1. An IBCBlockCommitTx transaction which enables the blockchain to prove to any observer its most recent block-hash.
2. The second transaction is the IBCPacketTx which allows the blockchain to prove that the given packet was indeed sent by the sending chain via a Merkle-Proof to the recent block hash.

When the IBC is split into two parts it allows the native-fee-market mechanism of Zone B to determine the packets who get committed without the need to impose any restrictions on Zone A.

The Atom Token

The native token used in the Cosmos blockchain is the Atom token. It is not designed to be a medium of exchange nor a store of value. It is used purely for staking on Cosmos Blockchain.

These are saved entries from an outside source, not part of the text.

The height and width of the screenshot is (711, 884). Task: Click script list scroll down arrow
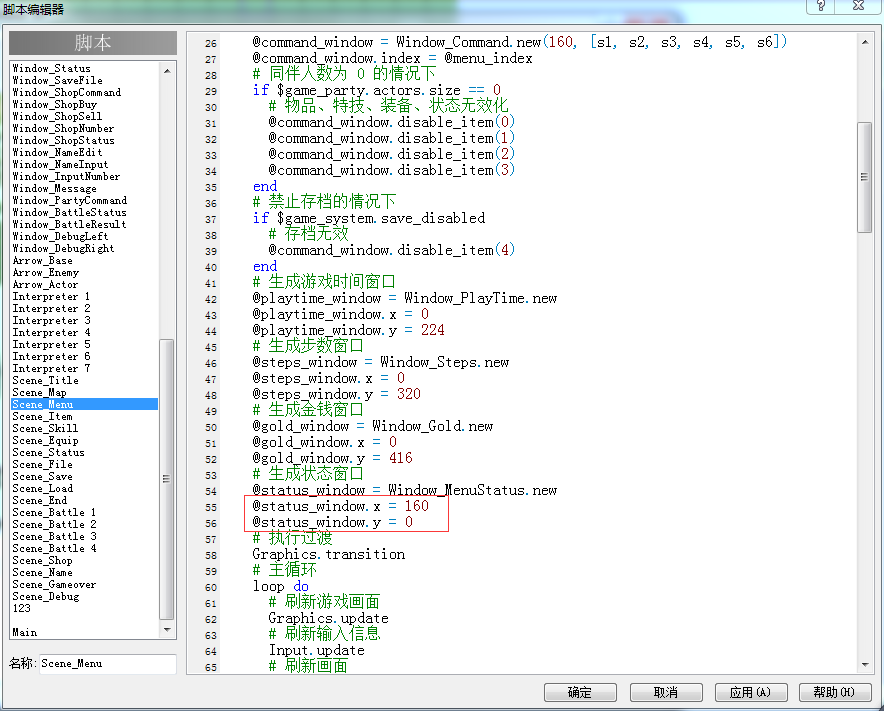click(167, 629)
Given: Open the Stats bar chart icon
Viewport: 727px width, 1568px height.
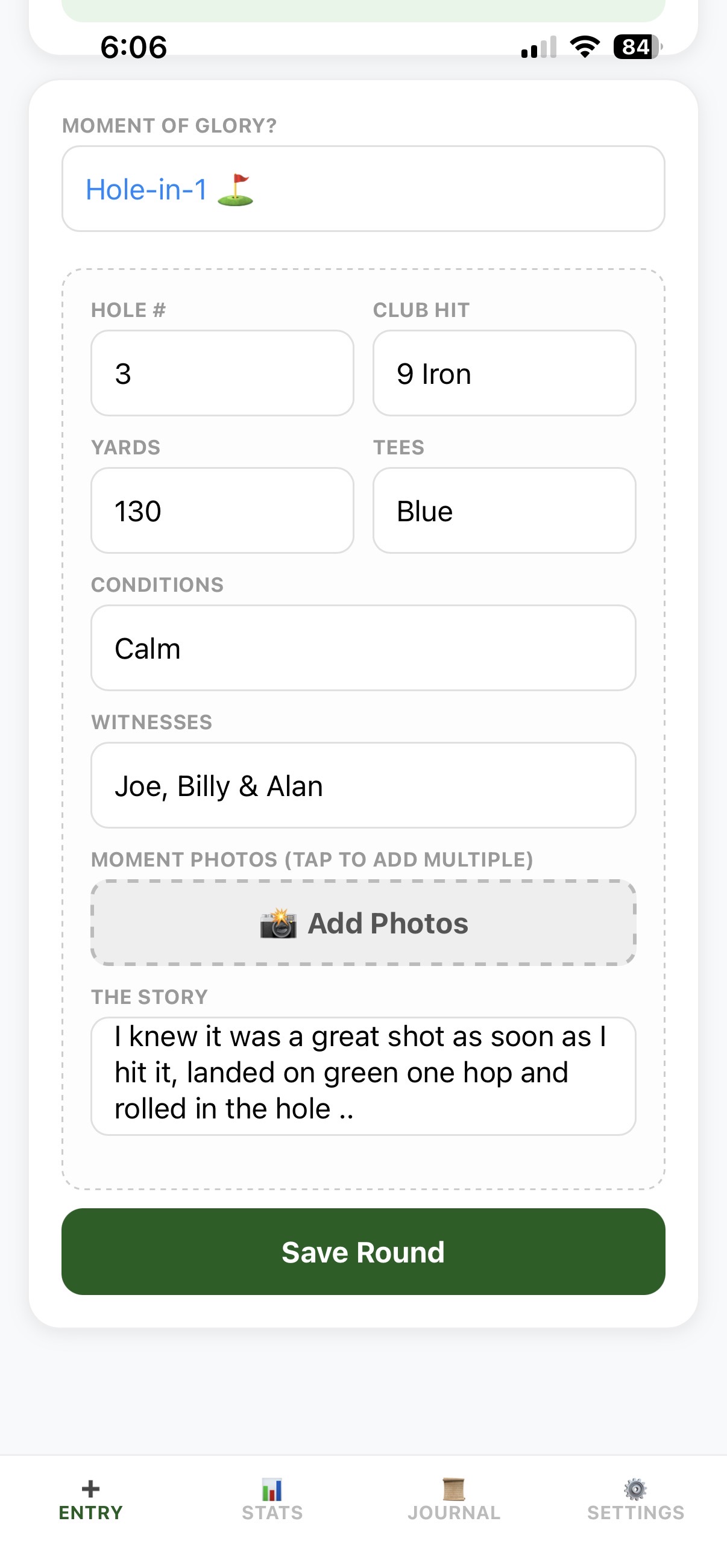Looking at the screenshot, I should click(271, 1490).
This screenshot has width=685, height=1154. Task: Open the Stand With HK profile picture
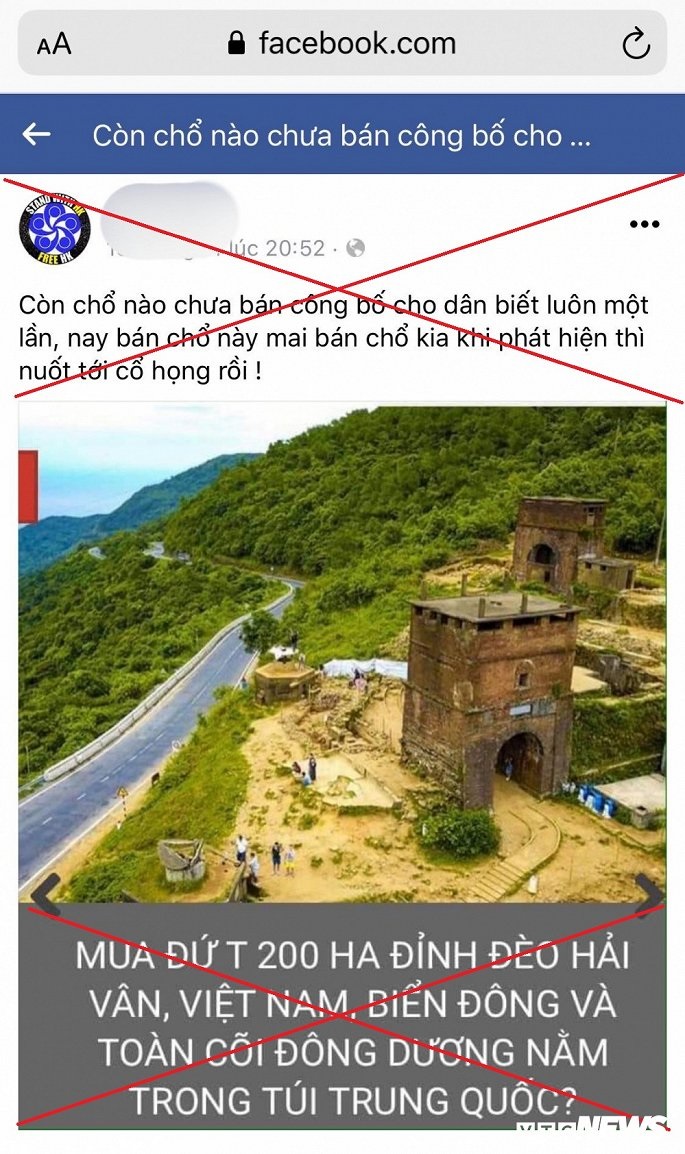click(54, 228)
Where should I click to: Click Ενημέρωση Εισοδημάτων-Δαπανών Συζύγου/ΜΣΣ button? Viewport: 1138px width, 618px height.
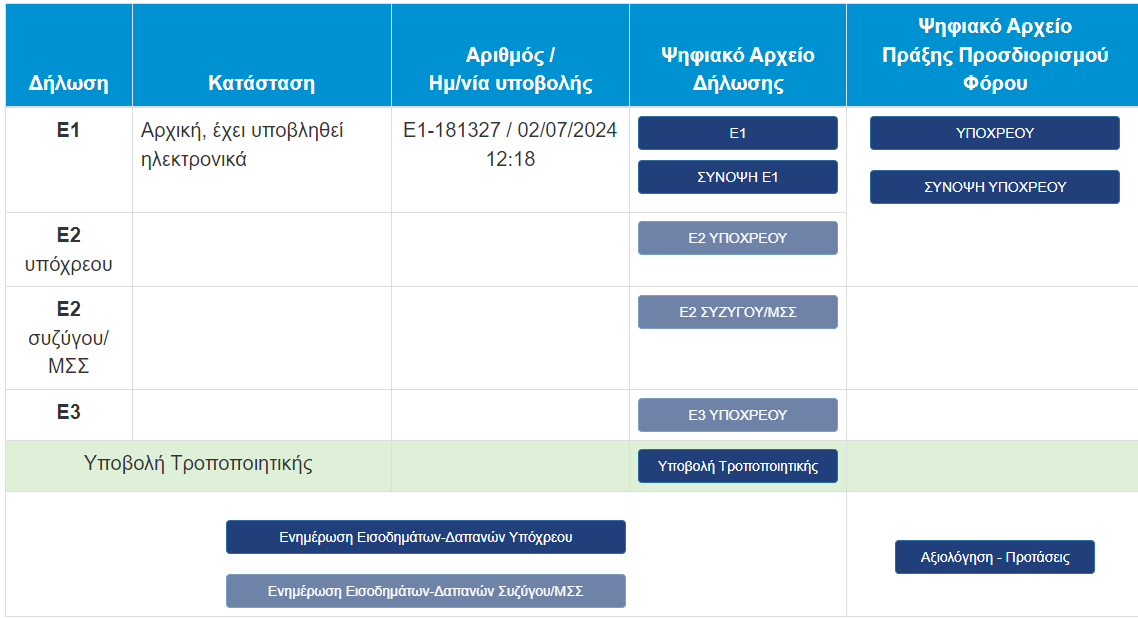coord(425,591)
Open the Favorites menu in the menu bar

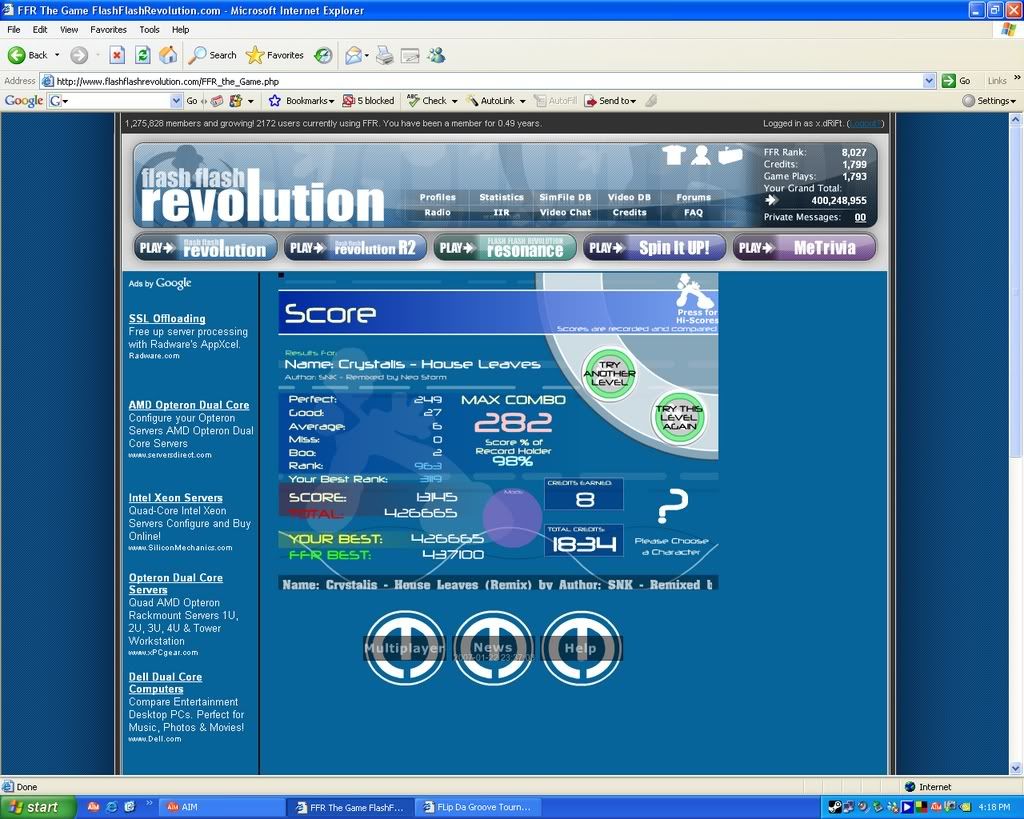[108, 30]
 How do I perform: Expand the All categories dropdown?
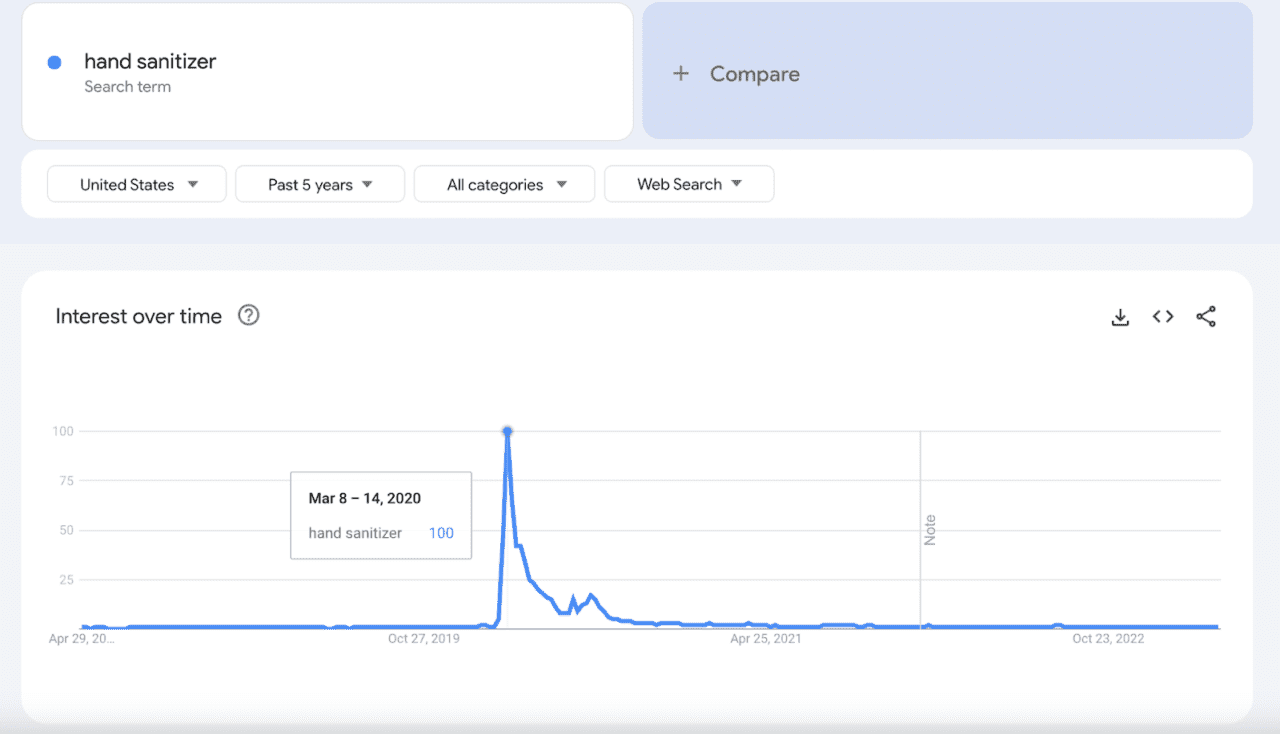tap(505, 184)
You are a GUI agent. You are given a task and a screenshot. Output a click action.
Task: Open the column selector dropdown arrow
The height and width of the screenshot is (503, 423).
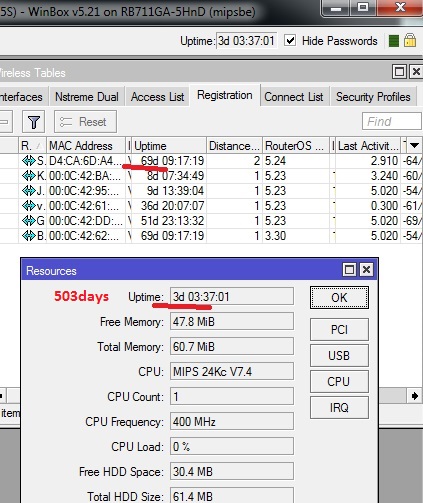[x=414, y=145]
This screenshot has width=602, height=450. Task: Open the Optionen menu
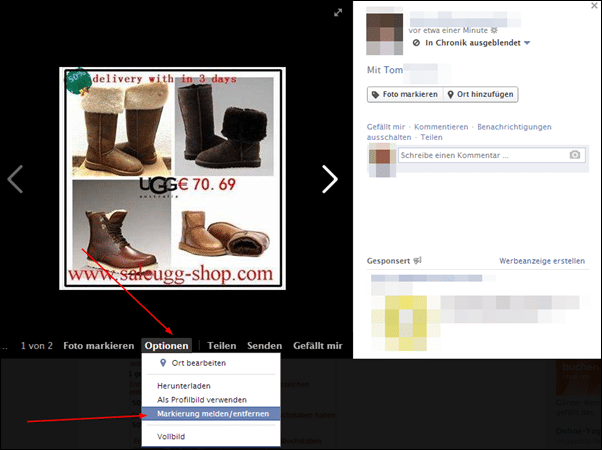click(166, 346)
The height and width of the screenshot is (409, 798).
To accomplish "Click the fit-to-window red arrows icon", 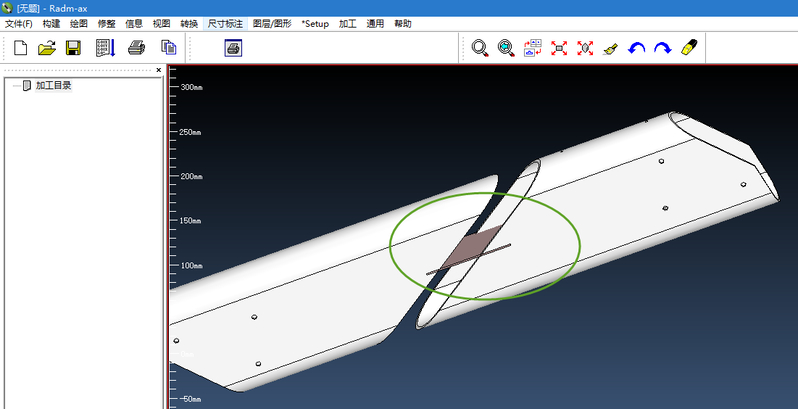I will coord(559,47).
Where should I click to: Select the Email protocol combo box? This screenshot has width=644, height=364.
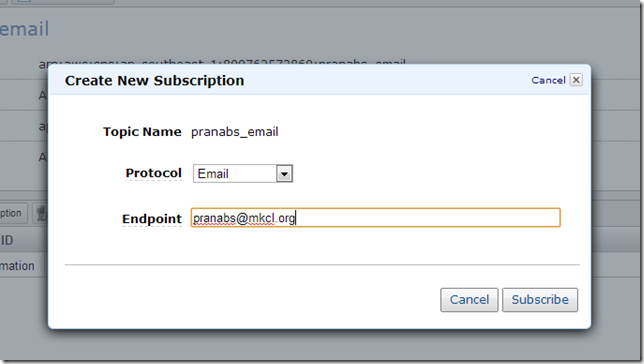(243, 173)
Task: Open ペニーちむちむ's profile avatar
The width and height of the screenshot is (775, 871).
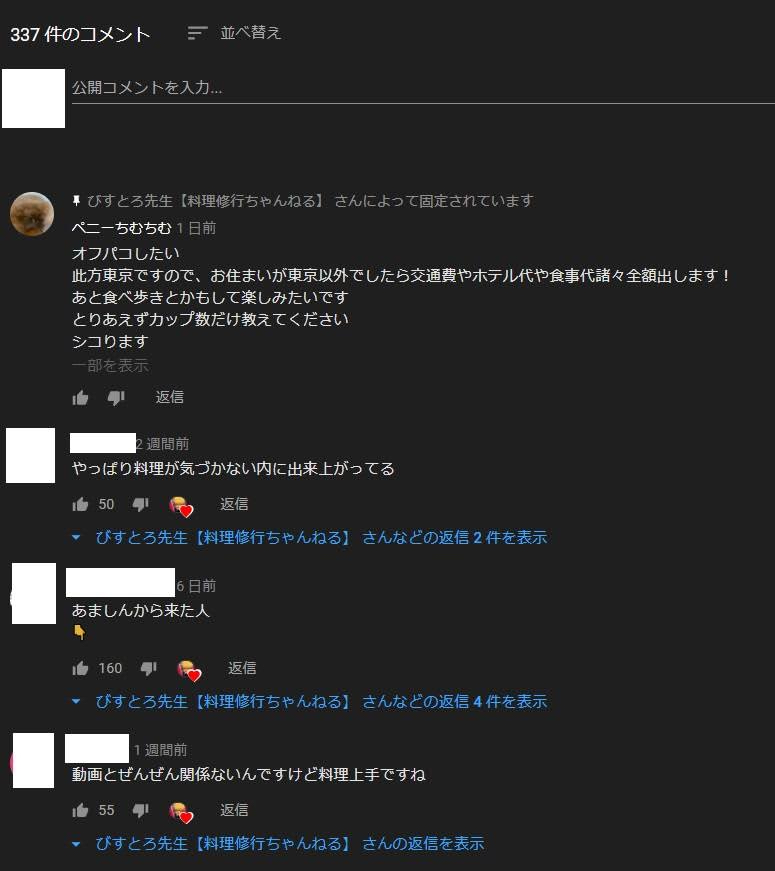Action: pyautogui.click(x=32, y=214)
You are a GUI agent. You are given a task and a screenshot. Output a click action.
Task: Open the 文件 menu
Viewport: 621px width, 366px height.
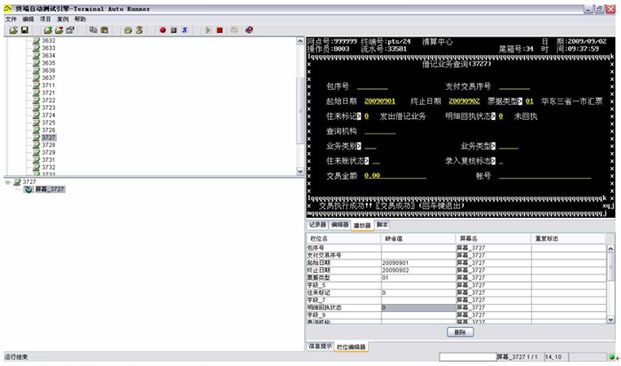[x=11, y=19]
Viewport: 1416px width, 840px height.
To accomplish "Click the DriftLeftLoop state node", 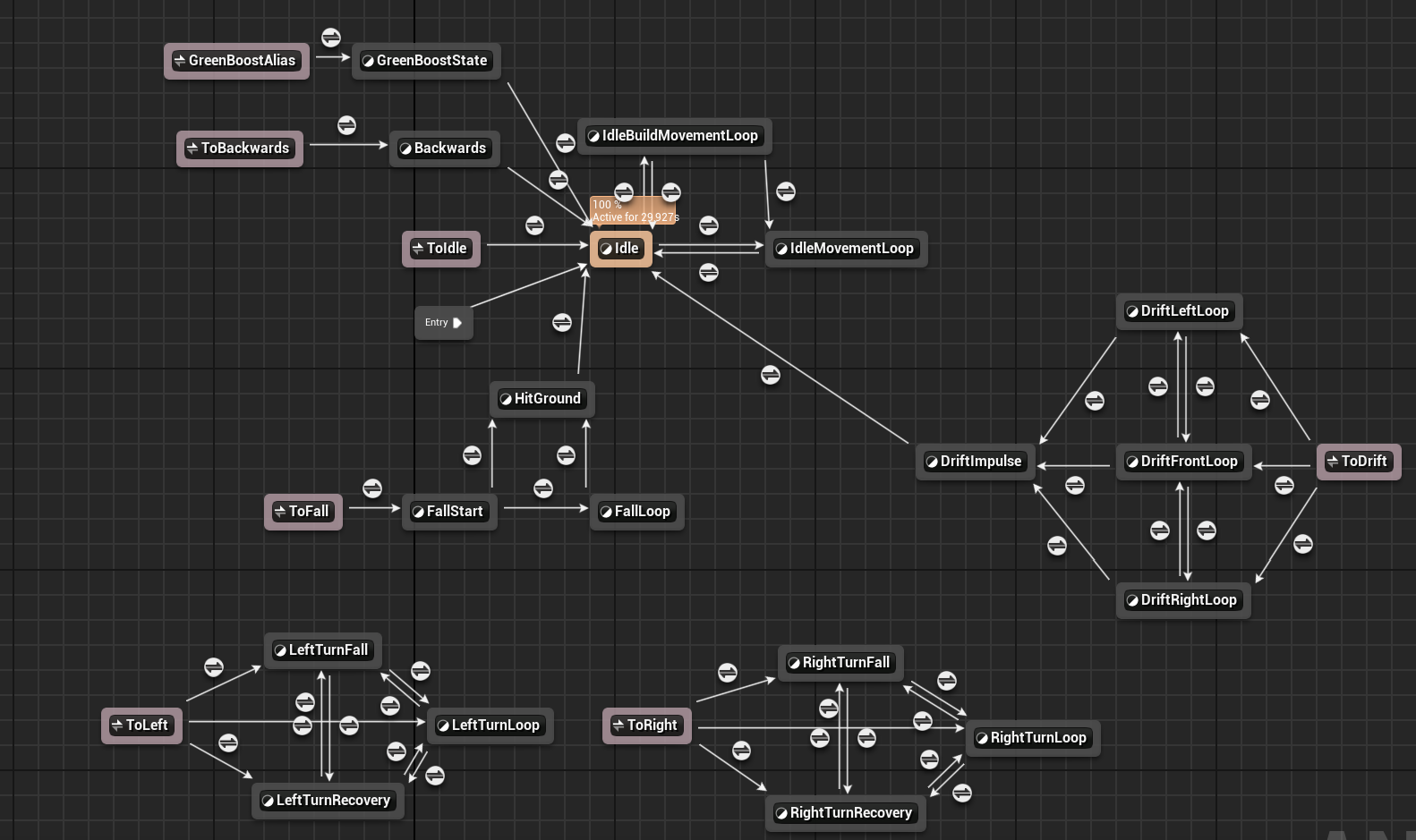I will (x=1179, y=311).
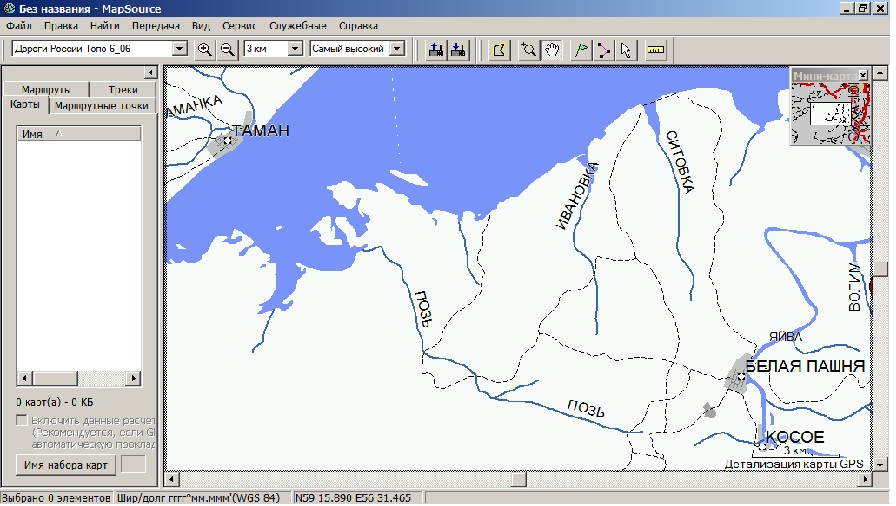
Task: Open the Самый высокий detail level dropdown
Action: point(396,48)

During the fundraiser, the ATOMs were distributed as such:

• ICF (10%)
• AIB (10%)
• Initial Donors (5%)
• Pre-Fundraiser Donors + Fundraiser Donors (75%).

Transaction fees in Cosmos

The zones have their own tokens, the validators can accept any token or any token combination as their transaction fees. The exchange rate can be set up by the validators in accordance with the gas limit of the block. Of the total exchange fees collected, 2% is allocated to the reserve pool. The rest is distributed among the validators according to the stake held.

Cosmos Blockchain Use Cases

• Cosmos Blockchain platform is ideal for decentralised exchanges as it connects many blockchains with each other. It can easily facilitate interaction between different ecosystems.
• A zone can avail the services of another zone via the Cosmos Hub.
• An EVM based zone connected to the Cosmos can scale up faster via the Tendermint consensus system.

Cosmos and Tendermint provide immense scalability to blockchains which is the need of the hour. The technology used for building the Cosmos Blockchain platform is intriguing, but it still needs to compete with competitors like Cardano, ICON and AION etc. Only time will decide where Cosmos Blockchain stands when it comes to faster mainstream adoption.